En un sentido estricto (más sin por ello despreciar a cuantas variantes o alternativas se propongan) la técnica de lengua del ül habría de emparentarse más bien a formulaciones como las de la poesía de vanguardia de primera línea, hablo de Gertrude Stein, Lorine Niedecker, Christophe Tarkos, Ghérasim Luca, Leonidas Lamborghini, o Jordan Scott hoy en día. Nombres franceses, estadounidenses, argentinos, ¿y qué con Chile? A pesar de tener una abundante cultura oral, no hemos tenido ocasión de ver a poetas desplegarse al nivel de tales galas de la lengua. Y resulta triste el anglocentrísmo predominante en las referencias que repaso, pero lo cierto es que dada nuestra desconexión al Atlántico nos hemos dedicamos durante mucho tiempo a leer traducciones sin música de todo cuanto se hizo en las vanguardias durante el s.XX, y eso nos dejó con la idea de que así funcionaba el verso libre, que la melopeia era una cuestión inocentona relativa a la clásica española. Mas antes que nada, el aspiracionismo primermundista veló de pudor los acentos y fue descafeinando progresivamente el ímpetu de nuestra lengua hasta su neutralización.

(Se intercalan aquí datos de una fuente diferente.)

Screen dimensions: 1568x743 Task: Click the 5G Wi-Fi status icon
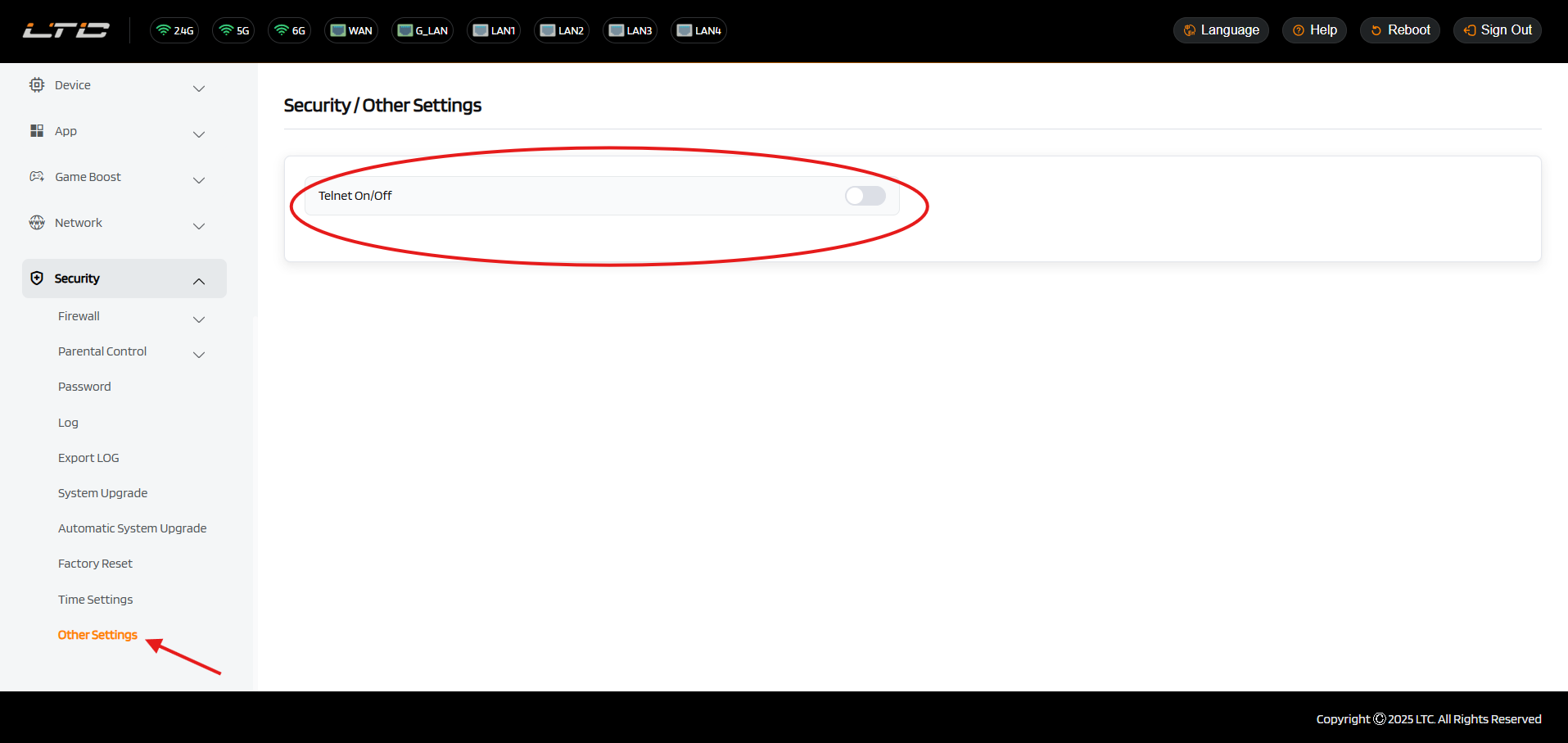[233, 30]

Pero el panorama vislumbra ventanas entreabiertas, vías para su recuperación. Aún y si bien no exentas de trampas. Paradójicamente, nuestro consabido aspiracionismo a la siga de la tendencia primer mundista ha significado en la reciente década una rara clase de orgullo nacional que prolifera siguiendo la fetichización racial que se da hacia el tercer mundo y la reproducción de sus postales. Lo que nos lleva a que por ejemplo una chica de Magallanes en su pretensión de percibirse latina pueda optar por identificarse estéticamente con lugares remotos como Puerto Rico o el Caribe. La cuestión luce babilónica pero tiene aún su marco. Y hay mucho que revisar. Lenguas compartidas cuyo ímpetu queda haciendo ecos y modelando a las nuevas.

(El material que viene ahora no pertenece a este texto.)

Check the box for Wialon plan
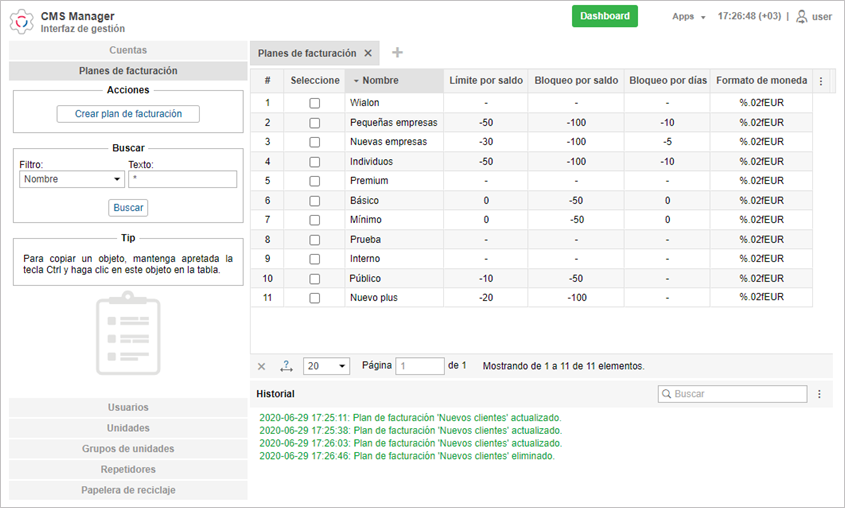 314,103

Y si bien en esta oportunidad reviso el caso Mapuche, habría que hacer el resto del trabajo e investigar varios otros pueblos de cuya aglutinación se conformó y se conforma aún el habla local. Sea hablando desde la colonia: el mapudungún, el quechua, el selk’nam, el romaní, el lunfardo, el español, el marroquí (el gallito de la cueca que viene de los rezos árabes). Sea luego en la modernidad, el francés, el inglés, el creole, y las jergas caribeñas, sobre todo venezolanas. ¿Qué tanto de esto se va adhiriendo y cuáles son sus ímpetus inherentes? Algo va quedando, aunque sean meras cadencias específicas.
Sospecho o quiero creer que otrora hubo una poesía que era la puesta del habla en puro acento y vocalización. De palabras como instrumentos de cuerdas, cuerdas que eran los fonemas, y los fonemas gestos de la raza, sin otro afán o instrucción más que su mera ocurrencia.